STUDY TEXT:
————

I really doubt this would have any impact on water quality. Particularly with dissolved solids which is the primary concern.

Tony
 
  • #10
[b said:
Quote[/b] (Sszvein @ Dec. 20 2004,10:15)]Actually, even rain water has minerals in it, and vinegar does a terrific job of dissolving them.
So it would be an easy way to make "purer" water without an RO unit.
And its cleaning the tank at the same time.
Vinegar is made by two distinct biochemical processes. First, yeasts change sugars to alcohol. Second, bacteria (“Acetobacter”) convert the alcohol to acetic acid. Vinegar is about 4 to 8% acetic acid. Because vinegar is acidic, it can dissolve mineral deposits left when hard water evaporates.

Rain water has extremely minute amounts of dissolved minerals and is close to distilled or RO water in purity (unless you collect it as runoff from a dirty roof). If your water contains a lot of carbonate, perhaps adding vinegar would dissolve it, but such water would hardly be "purer" and would also contain the added contaminants in the vinegar.
 
  • #11
Right, acetic acid (CH3COOH) can dissolve carbonate minerals and turn them to carbon dioxide (the little bubble that can be seem if you shake a solution of tap water/vinegar).

I have however heard that vinegar can be used to kill some weeds, I assume this is because of the acidity?

————

RECORD EXCERPTS:
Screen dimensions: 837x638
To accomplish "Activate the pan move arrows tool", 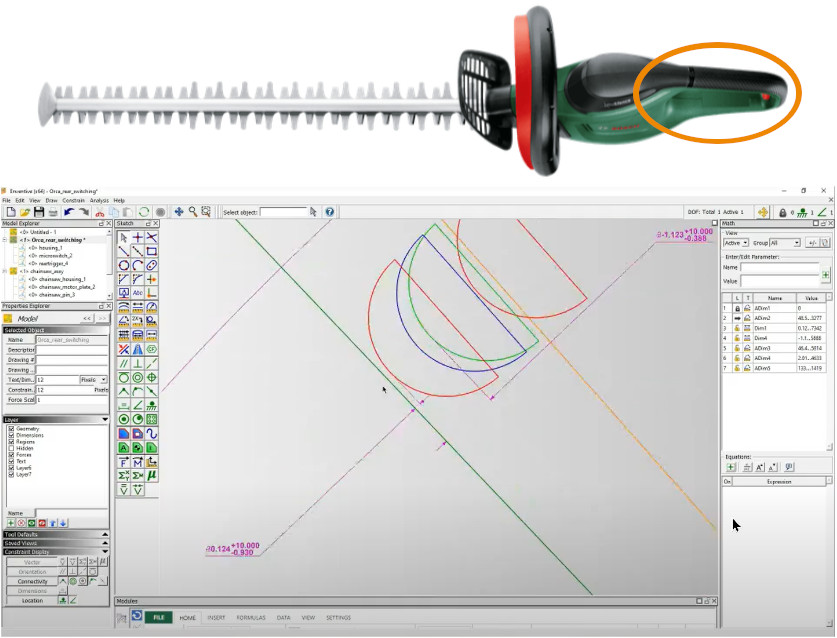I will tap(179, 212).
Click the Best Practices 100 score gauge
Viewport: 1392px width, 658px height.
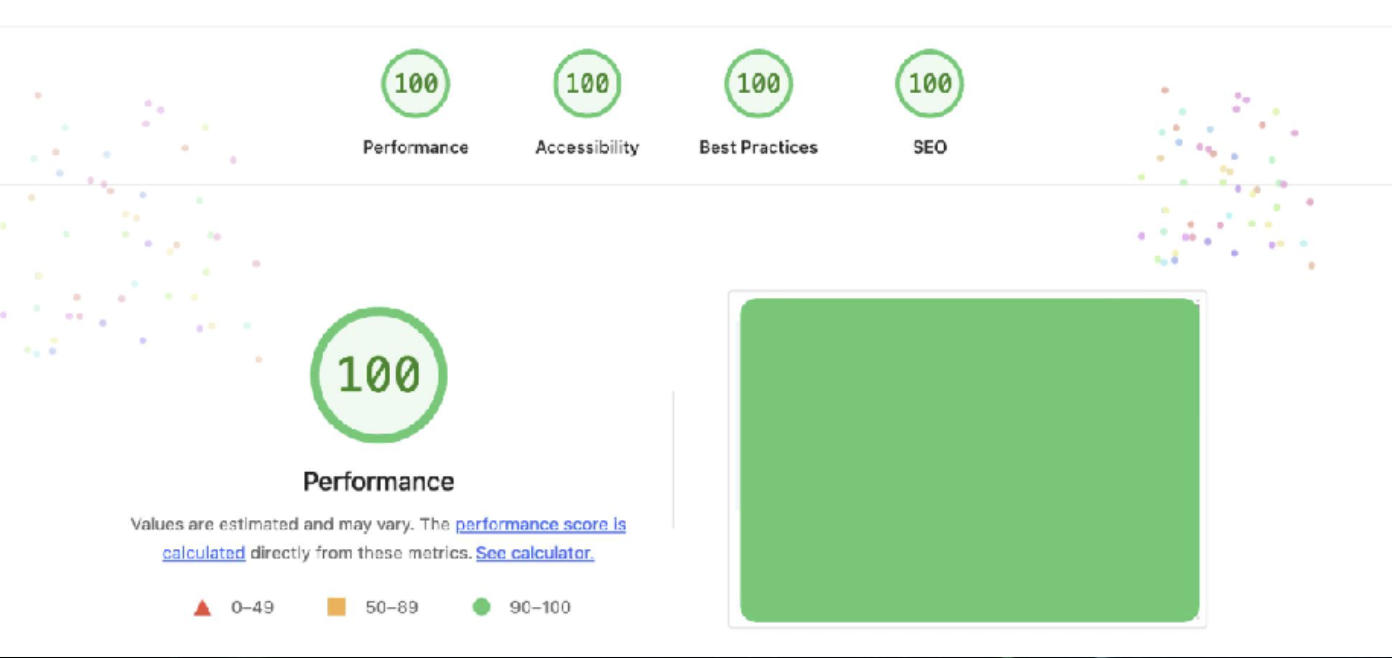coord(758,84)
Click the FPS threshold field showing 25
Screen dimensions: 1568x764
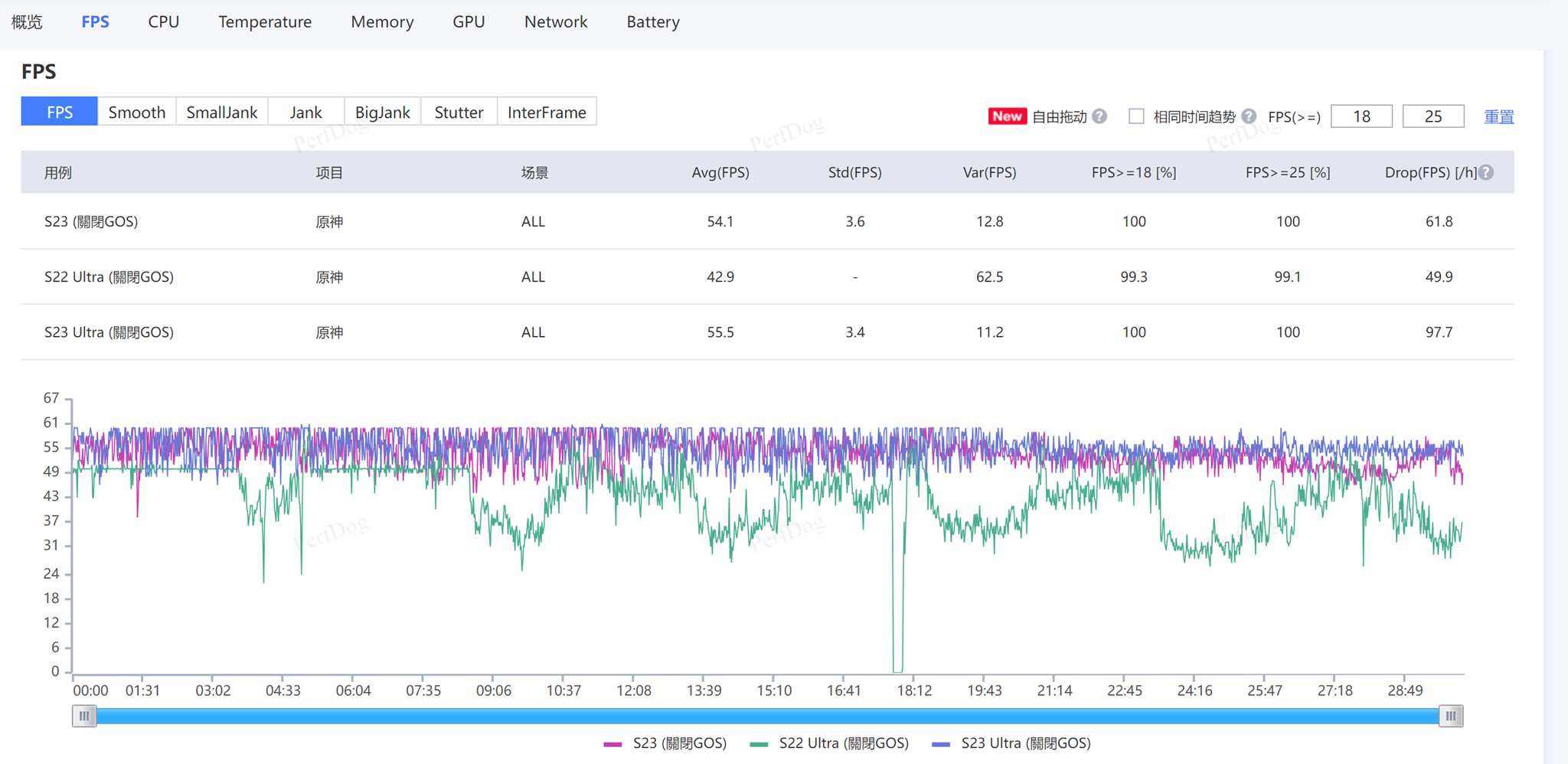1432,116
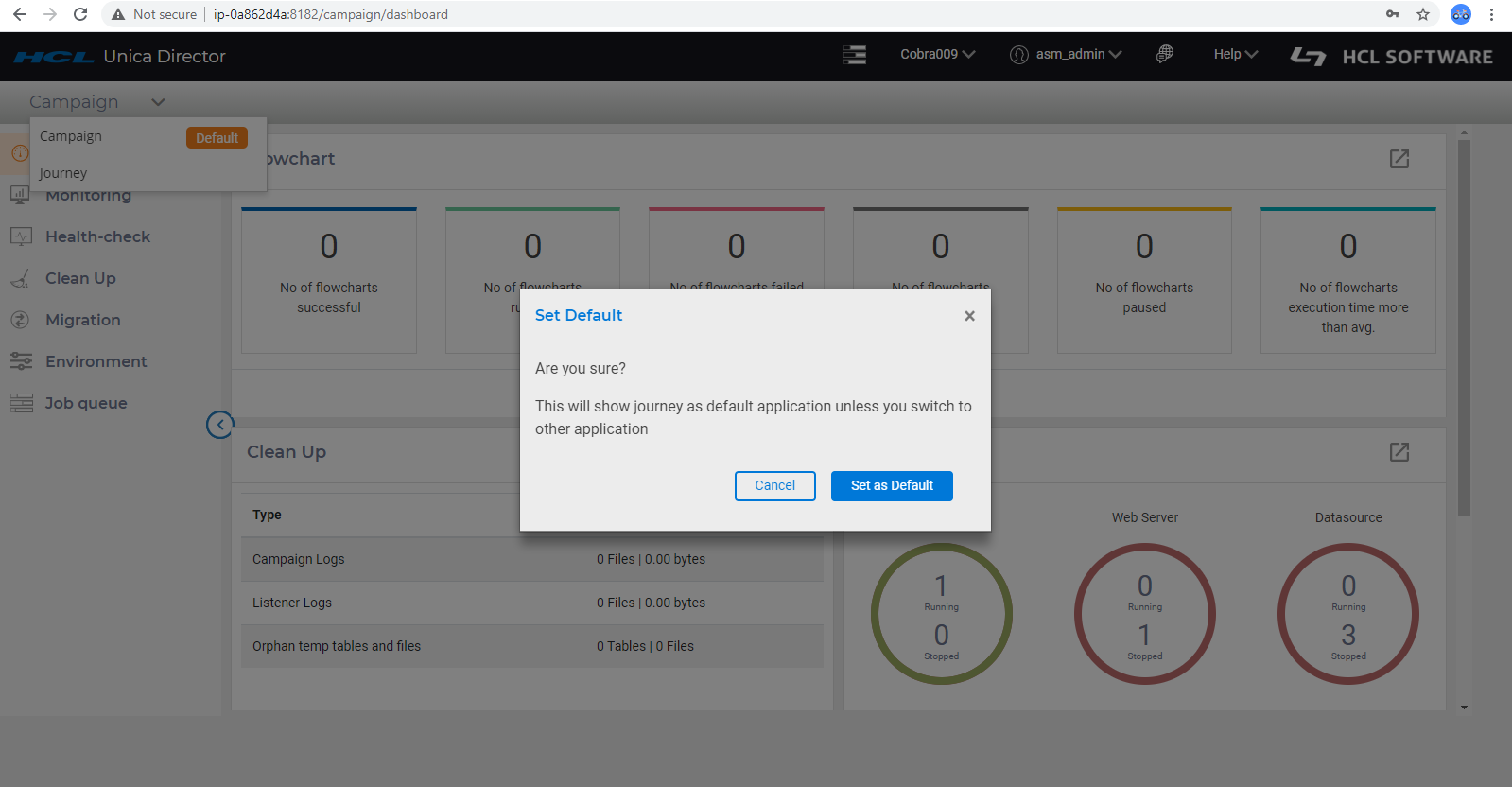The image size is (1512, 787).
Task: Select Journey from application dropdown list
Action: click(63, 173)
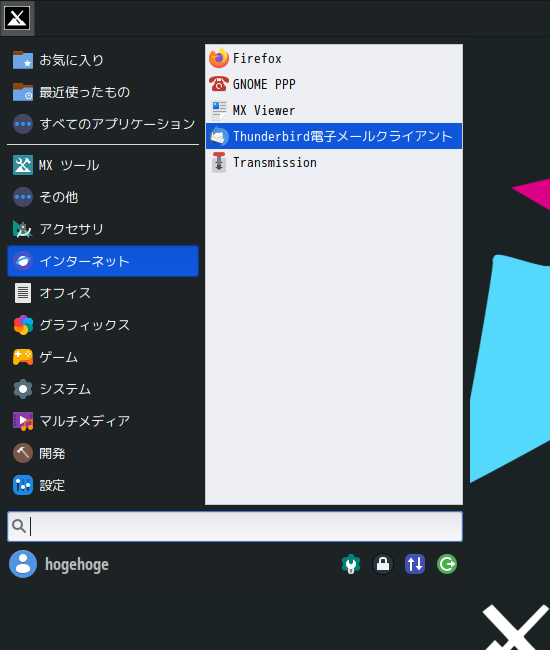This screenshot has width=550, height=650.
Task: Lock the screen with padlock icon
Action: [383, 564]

————

Repeat the vinegar discussion word for word, from "I really doubt" up to and including "of dissolving them.".

ANSWER SECTION:
I really doubt this would have any impact on water quality. Particularly with dissolved solids which is the primary concern.

Tony
 
  • #10
[b said:
Quote[/b] (Sszvein @ Dec. 20 2004,10:15)]Actually, even rain water has minerals in it, and vinegar does a terrific job of dissolving them.